And that certainly describes Jack Harvey. It’s been nearly two months since he last competed in an IndyCar race, finishing 16th in the Indianapolis 500.

For some people, missing two months and the six races since Indy an eternity. But Harvey is more than ready to get back into the No. 60 Meyer Shank Racing Honda, and he’ll do just that in this weekend’s Honda Indy 200 at Mid-Ohio Sports Car Course.

“We’re excited to be back in the car,” Harvey told MotorSportsTalk. “We’re doing six races this year, which means we’re missing a few more than we are actually racing at.

“But honestly, every time we get the opportunity to go back in, we’re absolutely buzzing and are so excited.”

Harvey will once again be in the No. 60 AutoNation/SiriusXM Honda, which is a joint partnership between Schmidt Peterson Motorsports and Meyer Shank Racing (co-owners Michael Shank of Michael Shank Racing and SiriusXM Satellite Radio CEO Jim Meyer).

“I’m really surrounded by two really fantastic teams,” Harvey said. “Everybody at Meyer Shank Racing and Schmidt Peterson Motorsports, they’re behind me 100 percent.

“The goal for this year is just to improve every weekend. If we could win, absolutely, we’ll give it our best go. But we’re also realistic with our expectations, as well.”

This weekend’s race will be the fourth of the 2018 season for the 25-year-old Bassingham, England native.

Thus far, he’s competed in the season opener at St. Petersburg (finished 23rd, exited after just 38 of 110 laps), Long Beach (12th) and the Indy 500 (16th).

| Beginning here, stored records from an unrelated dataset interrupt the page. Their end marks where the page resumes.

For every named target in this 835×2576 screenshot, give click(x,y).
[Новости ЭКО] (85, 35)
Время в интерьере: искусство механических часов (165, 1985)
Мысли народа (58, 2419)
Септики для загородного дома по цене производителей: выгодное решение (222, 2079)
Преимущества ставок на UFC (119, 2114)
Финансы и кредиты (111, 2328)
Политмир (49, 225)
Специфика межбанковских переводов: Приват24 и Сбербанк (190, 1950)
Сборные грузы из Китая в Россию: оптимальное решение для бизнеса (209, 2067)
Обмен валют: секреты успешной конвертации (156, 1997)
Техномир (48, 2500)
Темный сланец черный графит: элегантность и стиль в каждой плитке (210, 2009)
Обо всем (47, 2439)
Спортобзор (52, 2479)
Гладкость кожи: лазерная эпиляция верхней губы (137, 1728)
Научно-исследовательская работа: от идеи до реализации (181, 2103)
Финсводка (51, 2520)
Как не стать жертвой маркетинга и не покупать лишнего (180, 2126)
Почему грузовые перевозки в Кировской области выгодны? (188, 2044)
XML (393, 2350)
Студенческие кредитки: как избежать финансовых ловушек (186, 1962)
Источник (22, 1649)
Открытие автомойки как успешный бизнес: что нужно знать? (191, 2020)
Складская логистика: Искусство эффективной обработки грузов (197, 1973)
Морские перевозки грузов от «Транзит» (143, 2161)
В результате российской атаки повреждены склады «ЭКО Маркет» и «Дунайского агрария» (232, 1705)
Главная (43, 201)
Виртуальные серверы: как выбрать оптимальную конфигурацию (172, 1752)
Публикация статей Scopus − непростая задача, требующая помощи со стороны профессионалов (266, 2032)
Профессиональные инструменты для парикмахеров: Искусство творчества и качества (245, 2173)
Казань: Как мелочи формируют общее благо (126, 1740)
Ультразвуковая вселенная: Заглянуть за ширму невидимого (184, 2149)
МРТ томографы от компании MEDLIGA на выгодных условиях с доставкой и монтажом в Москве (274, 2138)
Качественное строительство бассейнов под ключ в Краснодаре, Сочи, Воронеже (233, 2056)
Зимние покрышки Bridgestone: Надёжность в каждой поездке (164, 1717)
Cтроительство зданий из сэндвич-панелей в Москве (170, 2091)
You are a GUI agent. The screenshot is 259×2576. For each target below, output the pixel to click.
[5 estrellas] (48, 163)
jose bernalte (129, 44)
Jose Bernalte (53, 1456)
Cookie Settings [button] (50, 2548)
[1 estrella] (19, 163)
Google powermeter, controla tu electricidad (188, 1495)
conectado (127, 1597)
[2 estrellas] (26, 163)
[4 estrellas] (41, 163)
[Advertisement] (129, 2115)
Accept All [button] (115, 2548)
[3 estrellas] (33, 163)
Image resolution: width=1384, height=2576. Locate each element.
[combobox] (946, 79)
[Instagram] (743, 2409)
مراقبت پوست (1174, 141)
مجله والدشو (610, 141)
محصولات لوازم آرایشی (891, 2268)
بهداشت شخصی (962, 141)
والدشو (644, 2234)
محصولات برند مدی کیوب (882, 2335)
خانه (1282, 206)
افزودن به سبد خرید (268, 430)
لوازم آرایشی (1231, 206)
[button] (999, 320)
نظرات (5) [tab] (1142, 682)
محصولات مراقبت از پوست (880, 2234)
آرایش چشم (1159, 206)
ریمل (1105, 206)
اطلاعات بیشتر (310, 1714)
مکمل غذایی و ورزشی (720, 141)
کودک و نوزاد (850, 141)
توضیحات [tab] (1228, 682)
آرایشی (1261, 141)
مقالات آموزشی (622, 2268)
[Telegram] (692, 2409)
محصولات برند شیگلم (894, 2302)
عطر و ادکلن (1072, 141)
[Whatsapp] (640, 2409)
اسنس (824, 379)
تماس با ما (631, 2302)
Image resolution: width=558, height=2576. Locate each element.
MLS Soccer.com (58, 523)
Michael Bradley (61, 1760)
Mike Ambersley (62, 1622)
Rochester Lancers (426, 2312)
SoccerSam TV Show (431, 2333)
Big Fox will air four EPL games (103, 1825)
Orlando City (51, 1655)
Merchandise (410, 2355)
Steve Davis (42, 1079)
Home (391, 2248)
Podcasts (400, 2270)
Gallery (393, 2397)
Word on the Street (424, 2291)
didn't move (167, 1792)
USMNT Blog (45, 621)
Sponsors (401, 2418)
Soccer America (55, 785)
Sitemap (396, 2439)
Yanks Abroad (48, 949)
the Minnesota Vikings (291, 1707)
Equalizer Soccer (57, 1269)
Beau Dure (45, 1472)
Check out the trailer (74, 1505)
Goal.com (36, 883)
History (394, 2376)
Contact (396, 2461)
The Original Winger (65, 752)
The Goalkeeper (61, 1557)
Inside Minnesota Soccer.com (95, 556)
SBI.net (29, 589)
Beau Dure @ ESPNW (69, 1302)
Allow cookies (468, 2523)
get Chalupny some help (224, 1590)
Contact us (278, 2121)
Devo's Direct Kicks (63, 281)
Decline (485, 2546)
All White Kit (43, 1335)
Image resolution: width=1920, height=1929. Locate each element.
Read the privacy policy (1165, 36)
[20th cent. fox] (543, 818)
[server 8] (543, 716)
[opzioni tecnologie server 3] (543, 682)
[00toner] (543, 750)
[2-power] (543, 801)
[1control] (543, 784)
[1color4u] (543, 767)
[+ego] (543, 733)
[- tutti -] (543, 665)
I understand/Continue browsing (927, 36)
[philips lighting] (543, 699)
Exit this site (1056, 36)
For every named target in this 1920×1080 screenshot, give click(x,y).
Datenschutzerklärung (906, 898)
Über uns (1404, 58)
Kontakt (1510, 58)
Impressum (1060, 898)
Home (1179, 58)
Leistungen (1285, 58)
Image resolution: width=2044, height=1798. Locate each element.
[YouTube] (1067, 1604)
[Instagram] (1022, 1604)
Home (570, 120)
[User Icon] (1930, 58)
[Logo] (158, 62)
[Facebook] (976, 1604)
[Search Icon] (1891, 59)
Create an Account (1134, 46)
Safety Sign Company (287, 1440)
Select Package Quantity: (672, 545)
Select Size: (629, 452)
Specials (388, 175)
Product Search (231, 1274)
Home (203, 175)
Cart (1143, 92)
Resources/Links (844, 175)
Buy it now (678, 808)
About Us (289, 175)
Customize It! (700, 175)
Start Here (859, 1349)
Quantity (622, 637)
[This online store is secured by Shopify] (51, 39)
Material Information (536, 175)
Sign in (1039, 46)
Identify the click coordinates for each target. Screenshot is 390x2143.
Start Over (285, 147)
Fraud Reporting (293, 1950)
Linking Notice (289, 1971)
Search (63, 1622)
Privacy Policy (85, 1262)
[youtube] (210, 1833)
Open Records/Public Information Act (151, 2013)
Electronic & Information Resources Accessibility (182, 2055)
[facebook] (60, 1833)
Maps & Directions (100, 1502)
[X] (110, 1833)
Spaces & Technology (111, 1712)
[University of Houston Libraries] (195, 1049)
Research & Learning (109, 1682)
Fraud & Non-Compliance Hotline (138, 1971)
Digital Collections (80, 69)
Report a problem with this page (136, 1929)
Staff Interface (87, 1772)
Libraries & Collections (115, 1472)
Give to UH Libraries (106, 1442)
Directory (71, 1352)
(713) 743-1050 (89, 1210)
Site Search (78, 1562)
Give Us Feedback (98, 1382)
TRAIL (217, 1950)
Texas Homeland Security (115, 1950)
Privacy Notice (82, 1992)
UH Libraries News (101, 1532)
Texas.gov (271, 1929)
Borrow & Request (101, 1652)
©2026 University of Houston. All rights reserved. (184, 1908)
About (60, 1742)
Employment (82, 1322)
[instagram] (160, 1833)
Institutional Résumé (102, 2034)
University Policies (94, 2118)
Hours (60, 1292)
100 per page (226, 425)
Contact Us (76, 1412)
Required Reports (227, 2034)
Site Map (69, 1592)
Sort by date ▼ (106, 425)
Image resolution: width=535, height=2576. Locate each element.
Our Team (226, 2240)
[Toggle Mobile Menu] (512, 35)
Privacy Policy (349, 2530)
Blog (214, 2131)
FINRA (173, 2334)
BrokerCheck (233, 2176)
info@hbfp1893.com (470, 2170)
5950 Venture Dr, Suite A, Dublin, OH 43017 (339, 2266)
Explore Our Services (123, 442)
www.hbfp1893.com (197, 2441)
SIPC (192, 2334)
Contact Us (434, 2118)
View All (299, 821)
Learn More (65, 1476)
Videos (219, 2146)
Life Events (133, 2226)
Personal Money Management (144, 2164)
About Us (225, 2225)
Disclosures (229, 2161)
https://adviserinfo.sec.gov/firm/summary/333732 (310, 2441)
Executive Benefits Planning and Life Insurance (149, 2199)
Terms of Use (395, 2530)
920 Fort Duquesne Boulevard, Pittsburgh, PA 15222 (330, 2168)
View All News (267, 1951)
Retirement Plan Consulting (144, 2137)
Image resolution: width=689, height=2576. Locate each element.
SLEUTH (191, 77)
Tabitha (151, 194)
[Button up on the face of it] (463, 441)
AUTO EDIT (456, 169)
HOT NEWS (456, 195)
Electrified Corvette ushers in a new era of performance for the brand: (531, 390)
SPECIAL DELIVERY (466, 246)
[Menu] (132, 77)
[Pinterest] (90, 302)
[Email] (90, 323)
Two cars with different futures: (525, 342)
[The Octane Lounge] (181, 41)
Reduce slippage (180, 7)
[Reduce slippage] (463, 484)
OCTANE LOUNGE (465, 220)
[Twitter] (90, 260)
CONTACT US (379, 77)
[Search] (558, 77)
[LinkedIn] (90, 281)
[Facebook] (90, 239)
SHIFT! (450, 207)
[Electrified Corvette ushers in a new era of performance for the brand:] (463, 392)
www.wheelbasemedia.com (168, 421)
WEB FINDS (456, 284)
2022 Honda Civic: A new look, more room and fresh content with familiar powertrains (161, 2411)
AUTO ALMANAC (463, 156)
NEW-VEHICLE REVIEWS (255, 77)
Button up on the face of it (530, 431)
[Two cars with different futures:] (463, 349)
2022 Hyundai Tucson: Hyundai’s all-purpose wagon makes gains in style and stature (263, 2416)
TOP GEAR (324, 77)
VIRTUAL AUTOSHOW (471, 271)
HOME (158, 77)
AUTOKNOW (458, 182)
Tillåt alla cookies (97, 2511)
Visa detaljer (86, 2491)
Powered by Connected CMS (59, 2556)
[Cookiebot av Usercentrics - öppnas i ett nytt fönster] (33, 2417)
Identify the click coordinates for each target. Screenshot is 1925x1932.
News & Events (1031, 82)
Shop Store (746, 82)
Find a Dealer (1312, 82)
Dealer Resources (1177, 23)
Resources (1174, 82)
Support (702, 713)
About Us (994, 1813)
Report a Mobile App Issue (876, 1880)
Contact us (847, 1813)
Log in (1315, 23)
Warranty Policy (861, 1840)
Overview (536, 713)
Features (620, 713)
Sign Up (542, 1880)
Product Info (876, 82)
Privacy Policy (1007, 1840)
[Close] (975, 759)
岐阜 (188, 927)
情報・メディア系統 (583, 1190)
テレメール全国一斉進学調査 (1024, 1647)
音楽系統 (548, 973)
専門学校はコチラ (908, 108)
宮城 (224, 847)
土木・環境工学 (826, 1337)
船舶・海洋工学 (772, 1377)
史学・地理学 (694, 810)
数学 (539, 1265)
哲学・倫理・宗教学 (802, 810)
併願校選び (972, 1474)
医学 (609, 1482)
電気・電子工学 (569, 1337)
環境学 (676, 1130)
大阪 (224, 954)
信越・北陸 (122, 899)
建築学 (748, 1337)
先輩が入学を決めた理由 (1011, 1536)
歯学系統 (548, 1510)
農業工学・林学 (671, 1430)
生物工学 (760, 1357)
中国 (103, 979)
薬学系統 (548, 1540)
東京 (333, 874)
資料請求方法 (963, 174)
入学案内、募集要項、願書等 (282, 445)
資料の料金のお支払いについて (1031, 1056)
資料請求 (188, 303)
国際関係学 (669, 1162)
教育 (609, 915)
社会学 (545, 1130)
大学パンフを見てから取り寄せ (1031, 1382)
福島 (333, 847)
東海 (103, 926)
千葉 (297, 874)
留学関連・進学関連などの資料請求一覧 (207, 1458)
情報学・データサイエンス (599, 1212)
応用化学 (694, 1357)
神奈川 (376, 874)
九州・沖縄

“Honestly, even St. Petersburg, we were running well, running fifth place, and then we had a random tire blow out, the right rear just popped,” Harvey said.

“The team didn’t see anything before it happened in the telemetry and I didn’t feel anything before it happened. So, that was a little bit of an anomaly.”

Even though St. Petersburg didn’t turn out the way he hoped, there’s still a lot to be said that Harvey subsequently completed all 85 laps at Long Beach and all 200 at Indy.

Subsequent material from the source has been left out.